Le Premier ministre Sébastien Lecornu a ravivé le débat sur l’accord franco-algérien de 1968 en affirmant jeudi, lors d’un déplacement dans la Manche, qu’il fallait désormais le « renégocier ». Ses propos surviennent après le vote de l’Assemblée nationale, qui a adopté à une voix près une résolution du Rassemblement national demandant la dénonciation de cet accord migratoire. Le texte, soutenu par Les Républicains et une partie d’Horizons, a plongé l’exécutif dans l’embarras.
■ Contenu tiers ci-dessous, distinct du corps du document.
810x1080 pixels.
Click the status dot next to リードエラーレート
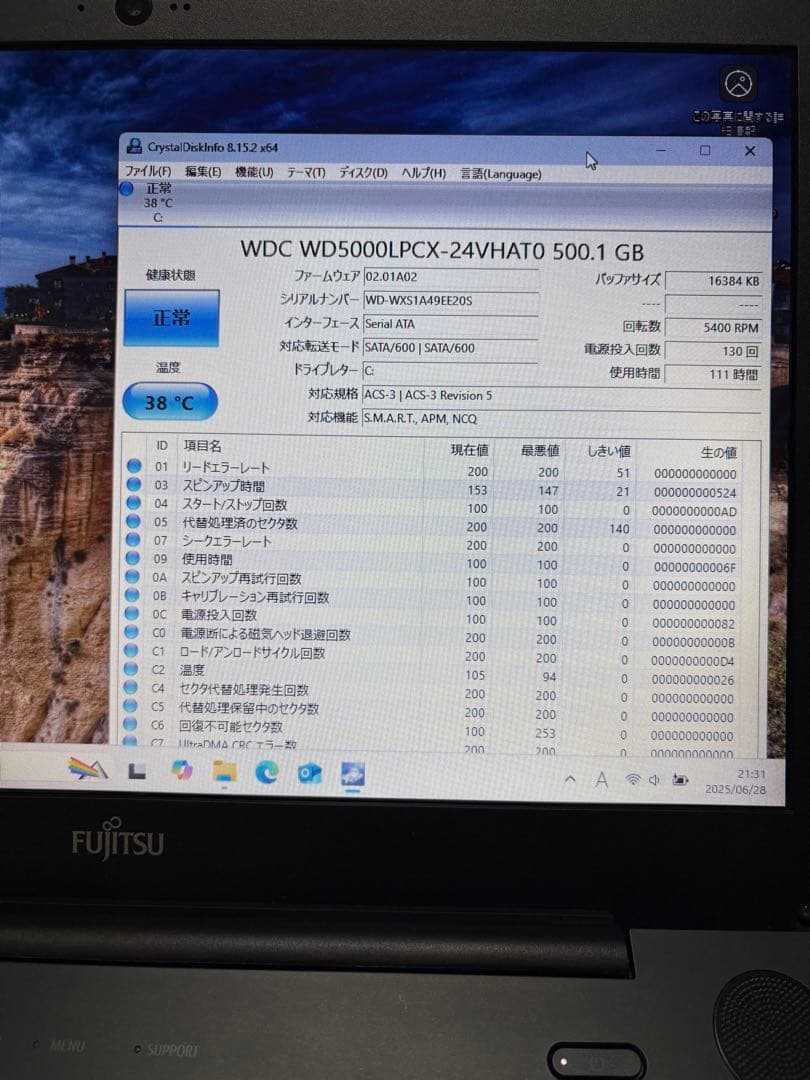click(x=131, y=467)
Entre fermeté et prudence à l’Élysée
Si le Premier ministre appelle à « repartir de nos propres intérêts », Emmanuel Macron, lui, reste silencieux. L’Élysée s’en tient à la ligne de la prudence diplomatique : pas de rupture, mais une possible « renégociation exigeante ». Cette divergence marque un fossé entre le chef du gouvernement, qui prône une fermeté nouvelle envers Alger, et le président, désireux de ménager la relation bilatérale après plusieurs mois de tensions.
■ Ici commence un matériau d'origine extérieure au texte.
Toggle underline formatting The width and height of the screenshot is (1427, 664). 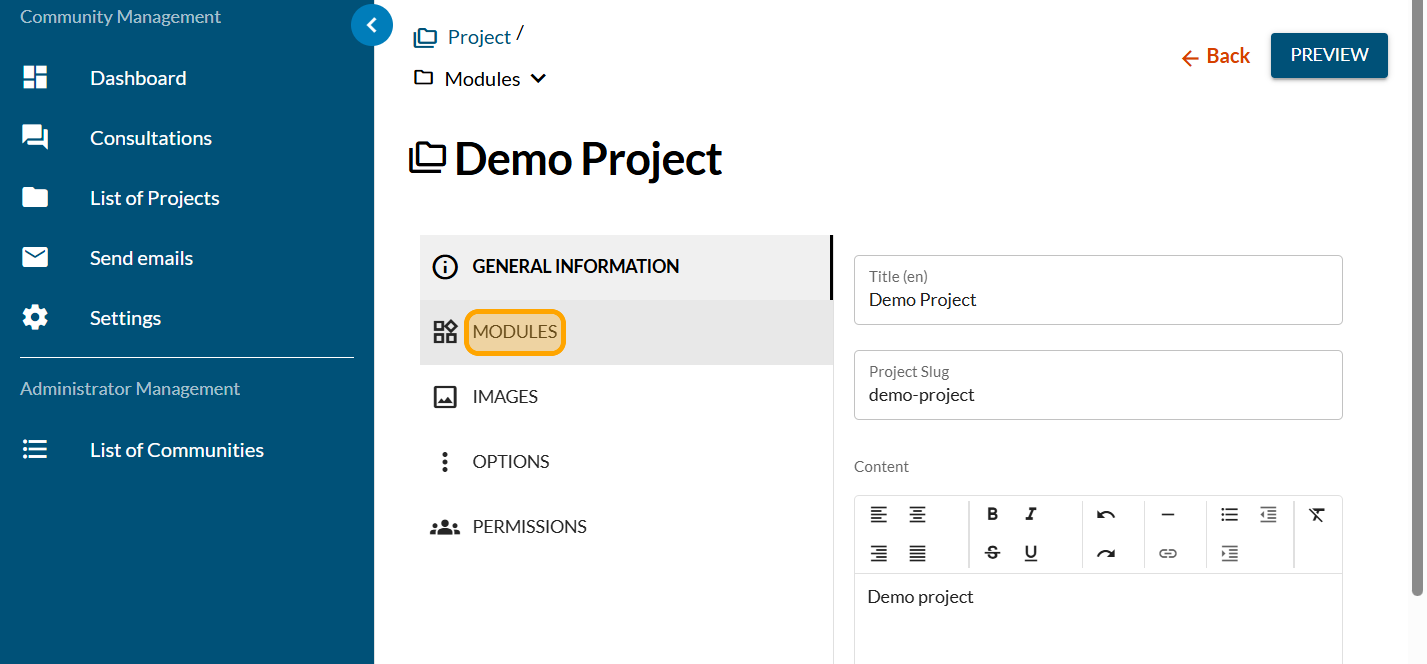coord(1030,553)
Bruno Retailleau, patron des Républicains, a appelé le chef de l’État à « ne pas ignorer le vote du Parlement » et à mettre fin à « la diplomatie des bons sentiments ». Pendant ce temps, la gauche dénonce un « dérapage » et une « honte nationale ». Une chose est sûre : le débat sur l’accord de 1968, symbole d’un déséquilibre migratoire historique, s’impose désormais au cœur du débat politique.